:: INPUT DATA ::
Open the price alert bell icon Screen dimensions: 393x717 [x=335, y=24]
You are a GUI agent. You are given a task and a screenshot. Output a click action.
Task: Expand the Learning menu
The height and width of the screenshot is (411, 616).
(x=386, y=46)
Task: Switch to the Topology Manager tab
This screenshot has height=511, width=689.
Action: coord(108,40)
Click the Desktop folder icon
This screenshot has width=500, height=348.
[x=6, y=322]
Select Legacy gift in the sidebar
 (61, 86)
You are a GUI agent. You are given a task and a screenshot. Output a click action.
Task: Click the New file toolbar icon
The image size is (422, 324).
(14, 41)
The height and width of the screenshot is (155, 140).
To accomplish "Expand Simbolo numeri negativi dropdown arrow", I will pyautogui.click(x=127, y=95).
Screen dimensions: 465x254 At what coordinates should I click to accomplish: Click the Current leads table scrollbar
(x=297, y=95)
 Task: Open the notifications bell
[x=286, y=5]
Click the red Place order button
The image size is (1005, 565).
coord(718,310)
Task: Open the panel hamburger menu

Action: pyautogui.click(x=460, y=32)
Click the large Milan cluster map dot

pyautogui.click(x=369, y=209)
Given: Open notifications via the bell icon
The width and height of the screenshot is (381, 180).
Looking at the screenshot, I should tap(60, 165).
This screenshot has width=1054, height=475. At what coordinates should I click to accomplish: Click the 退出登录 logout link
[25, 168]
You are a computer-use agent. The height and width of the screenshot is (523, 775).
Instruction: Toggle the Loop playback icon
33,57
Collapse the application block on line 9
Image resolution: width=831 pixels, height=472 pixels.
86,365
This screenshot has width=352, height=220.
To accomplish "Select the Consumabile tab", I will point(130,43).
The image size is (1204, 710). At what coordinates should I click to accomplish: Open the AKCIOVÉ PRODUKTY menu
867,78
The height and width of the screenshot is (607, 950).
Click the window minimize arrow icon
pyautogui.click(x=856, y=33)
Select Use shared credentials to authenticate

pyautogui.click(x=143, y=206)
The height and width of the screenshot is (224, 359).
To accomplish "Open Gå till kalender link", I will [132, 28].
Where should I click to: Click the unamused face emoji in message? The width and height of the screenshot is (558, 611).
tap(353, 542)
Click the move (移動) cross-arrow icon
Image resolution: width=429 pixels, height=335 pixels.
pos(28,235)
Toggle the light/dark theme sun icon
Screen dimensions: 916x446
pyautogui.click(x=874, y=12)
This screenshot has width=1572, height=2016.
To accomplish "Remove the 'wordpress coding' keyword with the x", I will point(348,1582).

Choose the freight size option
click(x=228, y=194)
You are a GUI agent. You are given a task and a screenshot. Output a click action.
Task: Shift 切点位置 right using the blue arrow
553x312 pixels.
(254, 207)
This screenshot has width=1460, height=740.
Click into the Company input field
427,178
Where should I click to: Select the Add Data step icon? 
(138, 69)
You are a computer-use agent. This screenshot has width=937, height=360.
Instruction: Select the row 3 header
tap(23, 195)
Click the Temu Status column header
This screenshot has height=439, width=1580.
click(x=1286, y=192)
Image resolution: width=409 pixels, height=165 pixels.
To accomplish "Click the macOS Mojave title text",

:: PROMPT ::
Retype all of the records above, word for word.

:: RESPONSE ::
Open the price alert bell icon Screen dimensions: 393x717 [x=335, y=24]
You are a GUI agent. You are given a task and a screenshot. Output a click action.
Task: Expand the Learning menu
The height and width of the screenshot is (411, 616).
(x=386, y=46)
Task: Switch to the Topology Manager tab
This screenshot has height=511, width=689.
Action: coord(108,40)
Click the Desktop folder icon
This screenshot has width=500, height=348.
[x=6, y=322]
Select Legacy gift in the sidebar
 (61, 86)
You are a GUI agent. You are given a task and a screenshot. Output a click action.
Task: Click the New file toolbar icon
The image size is (422, 324).
(14, 41)
The height and width of the screenshot is (155, 140).
To accomplish "Expand Simbolo numeri negativi dropdown arrow", I will pyautogui.click(x=127, y=95).
Screen dimensions: 465x254 At what coordinates should I click to accomplish: Click the Current leads table scrollbar
(x=297, y=95)
 Task: Open the notifications bell
[x=286, y=5]
Click the red Place order button
The image size is (1005, 565).
coord(718,310)
Task: Open the panel hamburger menu

Action: pyautogui.click(x=460, y=32)
Click the large Milan cluster map dot

pyautogui.click(x=369, y=209)
Given: Open notifications via the bell icon
The width and height of the screenshot is (381, 180).
Looking at the screenshot, I should tap(60, 165).
This screenshot has width=1054, height=475. At what coordinates should I click to accomplish: Click the 退出登录 logout link
[25, 168]
You are a computer-use agent. The height and width of the screenshot is (523, 775).
Instruction: Toggle the Loop playback icon
33,57
Collapse the application block on line 9
Image resolution: width=831 pixels, height=472 pixels.
86,365
This screenshot has width=352, height=220.
To accomplish "Select the Consumabile tab", I will point(130,43).
The image size is (1204, 710). At what coordinates should I click to accomplish: Open the AKCIOVÉ PRODUKTY menu
867,78
The height and width of the screenshot is (607, 950).
Click the window minimize arrow icon
pyautogui.click(x=856, y=33)
Select Use shared credentials to authenticate

pyautogui.click(x=143, y=206)
The height and width of the screenshot is (224, 359).
To accomplish "Open Gå till kalender link", I will [132, 28].
Where should I click to: Click the unamused face emoji in message? The width and height of the screenshot is (558, 611).
tap(353, 542)
Click the move (移動) cross-arrow icon
Image resolution: width=429 pixels, height=335 pixels.
pos(28,235)
Toggle the light/dark theme sun icon
Screen dimensions: 916x446
pyautogui.click(x=874, y=12)
This screenshot has width=1572, height=2016.
To accomplish "Remove the 'wordpress coding' keyword with the x", I will point(348,1582).

Choose the freight size option
click(x=228, y=194)
You are a GUI agent. You are given a task and a screenshot. Output a click action.
Task: Shift 切点位置 right using the blue arrow
553x312 pixels.
(254, 207)
This screenshot has width=1460, height=740.
Click into the Company input field
427,178
Where should I click to: Select the Add Data step icon? 
(138, 69)
You are a computer-use agent. This screenshot has width=937, height=360.
Instruction: Select the row 3 header
tap(23, 195)
Click the Temu Status column header
This screenshot has height=439, width=1580.
click(x=1286, y=192)
Image resolution: width=409 pixels, height=165 pixels.
To accomplish "Click the macOS Mojave title text",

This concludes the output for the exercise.